→ Given passage
=======
There really are loads of people who feel that anyone with a cute farm will be thrilled to have their cast-off ducklings, their child’s incubated chicks/science project, their unwanted cats, and even a goat or two. We ended up with all of the above.
By 1996, we not only have the two children, but we also have an abandoned, white cat named Caspar, and a perpetually revolving cast of unwanted chickens and ducks. I say, “revolving” because it turns out that chickens and ducks are quite difficult to keep alive on the farm.
Most of our ducks have come to us from the Southern States farm store, by way of my own sister, Beth, who suffered from a lifelong duck obsession. Beth had moved from New Jersey to the town of Mount Airy a few years after Tom and I moved to our farm. As she had recently divorced and was raising three children alone, it made sense for her to move nearer to her family.
Our mother was a duck feeder. She often took us, children, to various ponds or parks to feed the ducks stale bread, but Beth was the only one of the 5 kids who would try to grab and hold the ducks. She often ducked bill-pinched but remained undeterred by these painful rejections of her adoration.
=======
→ Provided information

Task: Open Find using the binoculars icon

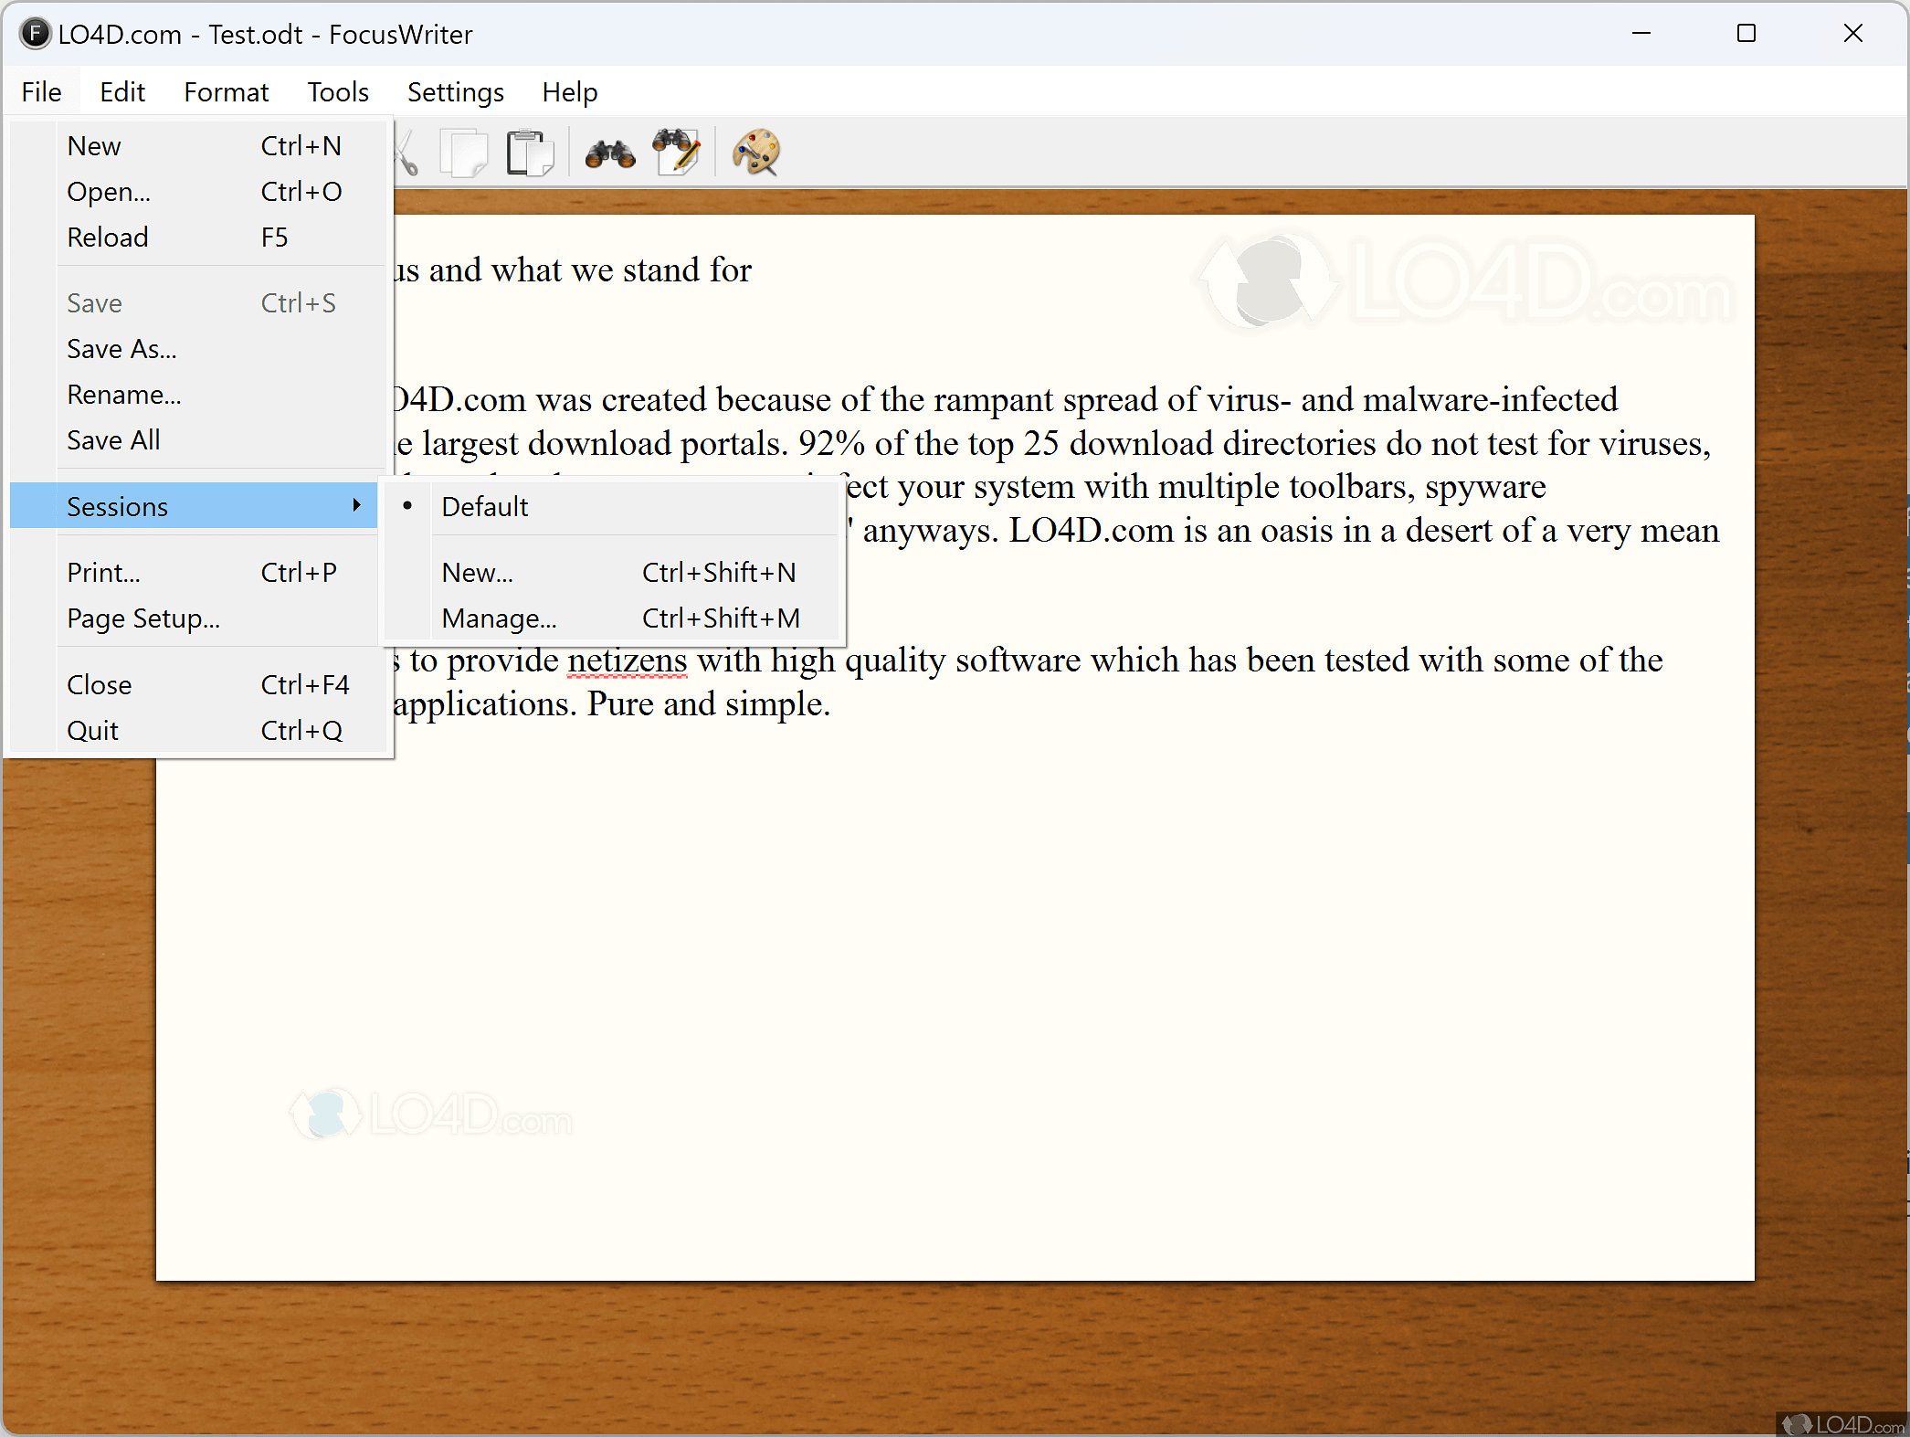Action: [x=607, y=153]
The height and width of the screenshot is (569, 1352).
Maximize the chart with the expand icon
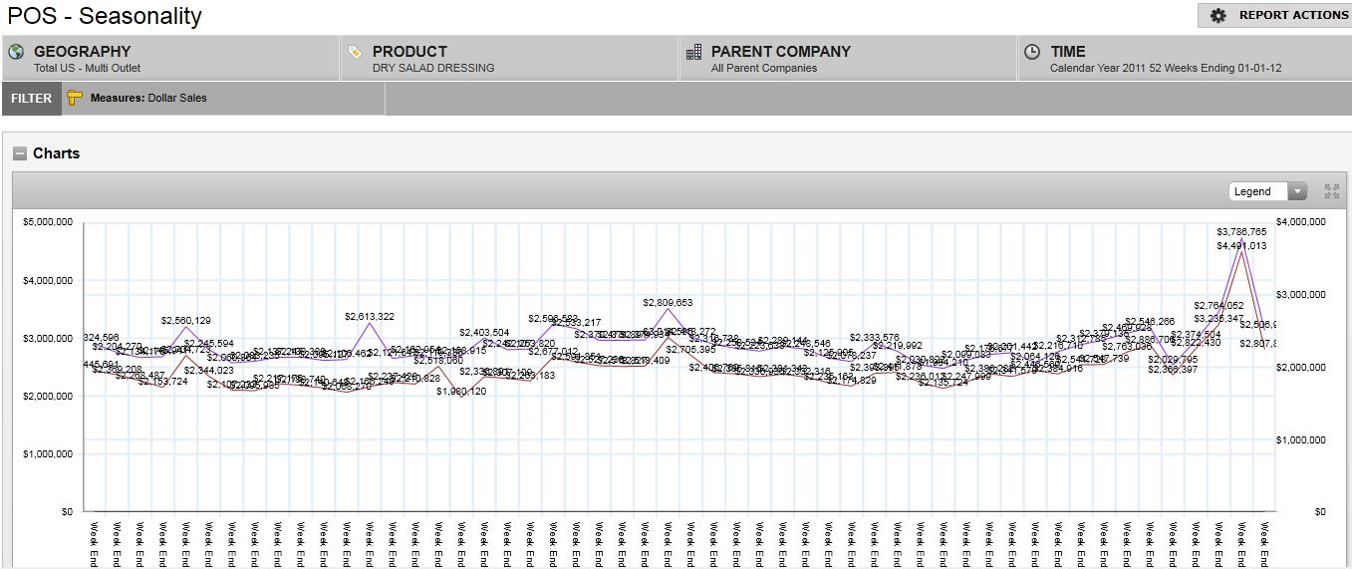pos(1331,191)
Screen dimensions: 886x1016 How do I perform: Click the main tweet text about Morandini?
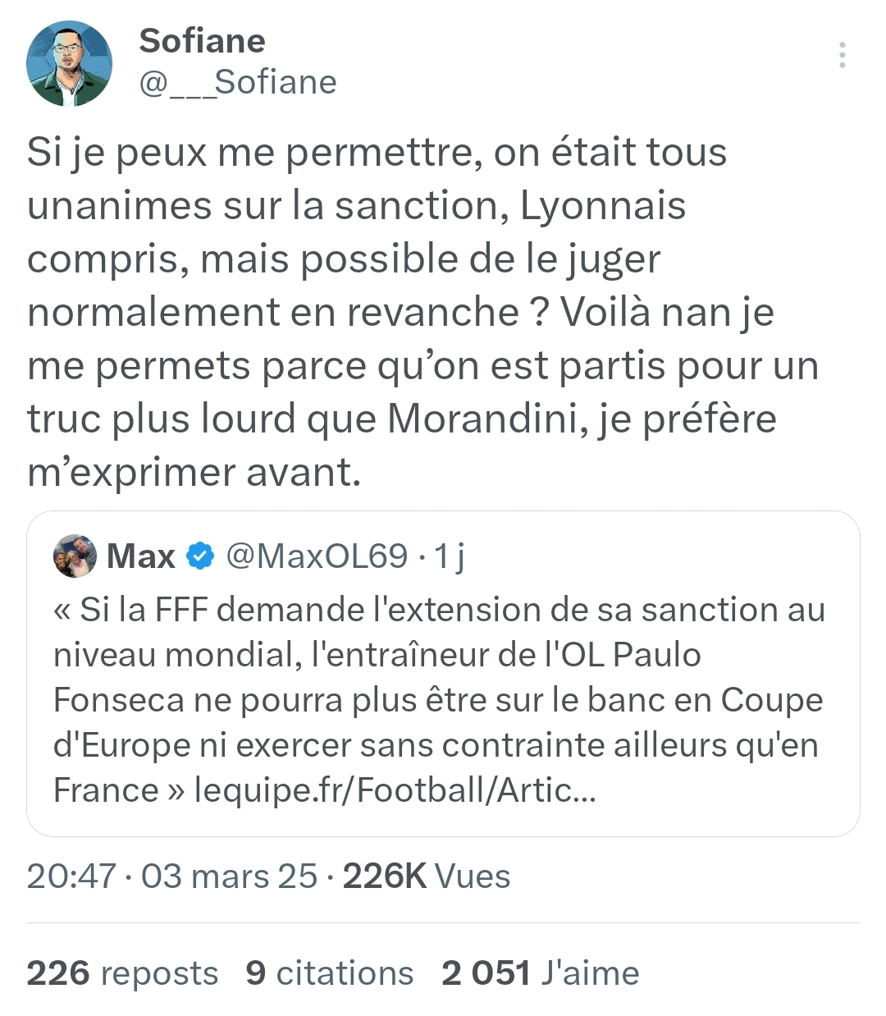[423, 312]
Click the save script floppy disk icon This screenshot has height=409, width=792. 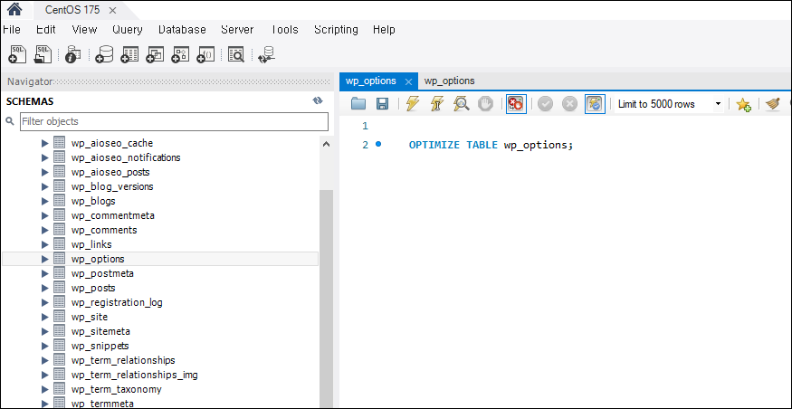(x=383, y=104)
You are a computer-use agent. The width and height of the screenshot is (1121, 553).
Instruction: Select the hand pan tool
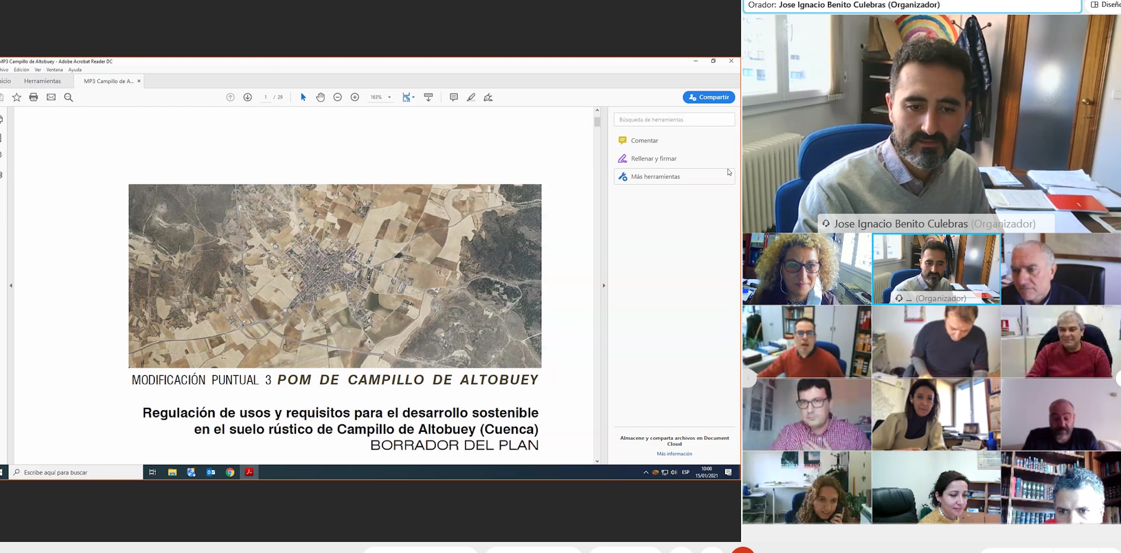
=======
→ Set problem 1
According to the first sentence of the farm passage, what do people assume an owner of a cute farm will be thrilled to have? List every item.
→ Set problem 2
In the records, replace "hand pan tool" with "zoom tool" across the stretch from the line containing "You are a computer-use" through the end of the records, and give that stretch again with the pictures left out.

→ Response 1
- cast-off ducklings
- their child's incubated chicks/science project
- their unwanted cats
- a goat or two

→ Response 2
You are a computer-use agent. The width and height of the screenshot is (1121, 553).
Instruction: Select the zoom tool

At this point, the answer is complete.